--- READING TEXT Enclosed Below ---
The coronavirus pandemic has revealed how vulnerable American workers are like few crises before. Millions of workers around the country have lost their jobs in the ensuing recession. Others have faced life-threatening hazards as “essential” personnel, or had to give up their livelihoods due to a lack of available child care.
The help available to workers as they navigate these challenges varies greatly from one community to the next. A new report from Oxfam America, a nonprofit focused on poverty in the U.S., shows some states offer a far more robust safety net than others, through unemployment benefits, health care coverage and basic workplace protections like paid leave requirements.
The authors of the report, entitled ”Best States To Work In America During COVID-19,” determined that Washington state has the strongest protections during the pandemic. That’s due to policies like mandated paid sick days and family leave, an expansion of Medicaid health care coverage under the Affordable Care Act, and broad eligibility for unemployment insurance.
Washington scored 76.41 on Oxfam’s scale of 100. It was followed by New Jersey (72.17), California (72.03) and Massachusetts (71.66) at the top of the list.
The state with the worst safety net during the COVID-19 pandemic was Alabama (17.76), the authors found. The state has no paid leave requirement, still has not expanded Medicaid, and didn’t implement a moratorium on utility shutoffs. Alabama was also slow to adopt a mask requirement to protect essential workers in industries like groceries and retail.
At the bottom of the rankings, Missouri (22.08) and Georgia (23.08) were just above Alabama. The authors said those three states all lacked leave mandates and declined to enact housing assistance during the pandemic.
The pandemic may be a national crisis, with Congress hashing out a series of stimulus bills to prop up the economy, but it’s largely been left to states to determine their own policies to deal with the effects. Oxfam looked at 27 data points to see how states were helping workers stay safe on the job and stay afloat if they lost one.
The report considers whether states offered enhanced food assistance, helped essential workers secure child care, guaranteed grace periods on health insurance premiums, or helped cover the cost of COVID-19 treatment, among other policies.
Katy Henderson, one of the researchers who worked on the report, said Oxfam has done a similar annual analysis in recent years but decided to conduct one specifically for the pandemic, given the unique nature of the emergency. She said the criteria were straightforward: What policies have states put in place to prevent people from ending up homeless, hungry, or sick from coronavirus?
“COVID dealt a shattering blow to the economy,” she said. “This is a question of how workers and their families are being supported, or not supported.”
States that have strong safety nets in general tended to score well on Oxfam’s coronavirus test. Blue states on the coasts have more employer mandates and a wider safety net than red states in the South, which helps explain why so many of the latter ended up in the basement of the rankings.
--- End of Enclosed READING TEXT ---
--- GIVEN MATERIAL Enclosed Below ---
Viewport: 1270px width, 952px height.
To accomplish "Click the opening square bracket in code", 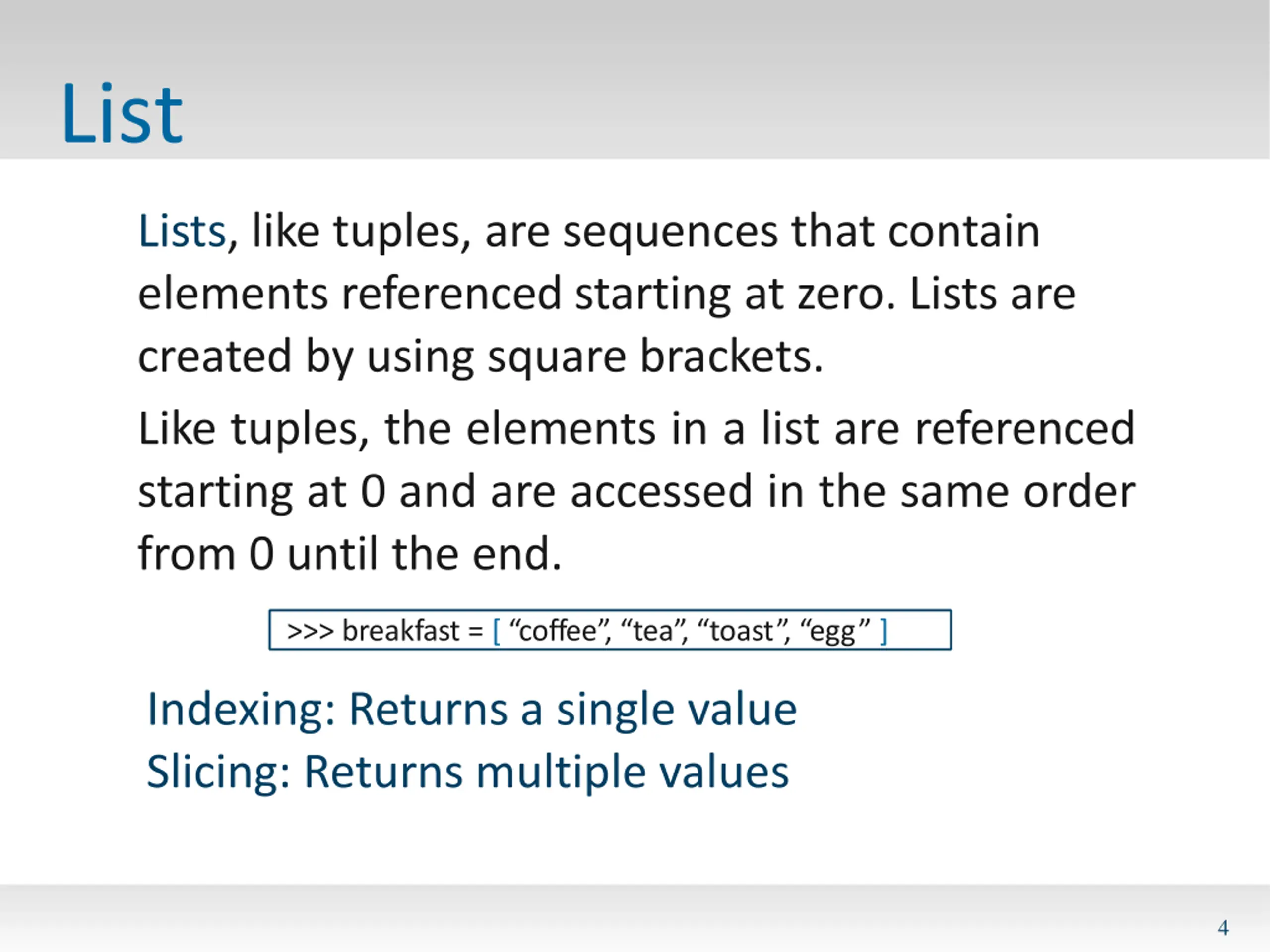I will (x=497, y=631).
--- End of Enclosed GIVEN MATERIAL ---
- _TASKS AND EXERCISES_:
A: According to the article on state safety nets during COVID-19, which state had the weakest protections for workers, and what was its score?
B: Summarize the article on state safety nets during COVID-19 in two sentences.
C: Rewrite the passage of the article on state safety nets during COVID-19 starting at "The report considers" and ending at "among other policies.", replacing "child care" with "day care".

- _ANSWERS TO EACH TASK_:
A: Alabama, with a score of 17.76.

B: An Oxfam America report ranked states by how well their unemployment benefits, health care coverage, and workplace protections supported workers during the pandemic. Washington scored highest because of mandated paid leave, Medicaid expansion, and broad unemployment eligibility, while Alabama ranked last because it lacks a paid leave requirement and has not expanded Medicaid.

C:
The report considers whether states offered enhanced food assistance, helped essential workers secure day care, guaranteed grace periods on health insurance premiums, or helped cover the cost of COVID-19 treatment, among other policies.